** The data follows **
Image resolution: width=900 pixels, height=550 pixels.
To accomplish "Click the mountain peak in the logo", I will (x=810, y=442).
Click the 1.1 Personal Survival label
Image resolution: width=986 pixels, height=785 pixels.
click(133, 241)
** End of The data **
• _What the exercise asks_: Write out the complete listing above, exactly as it reads.

• _Response_:
Image resolution: width=900 pixels, height=550 pixels.
To accomplish "Click the mountain peak in the logo", I will (x=810, y=442).
Click the 1.1 Personal Survival label
Image resolution: width=986 pixels, height=785 pixels.
click(133, 241)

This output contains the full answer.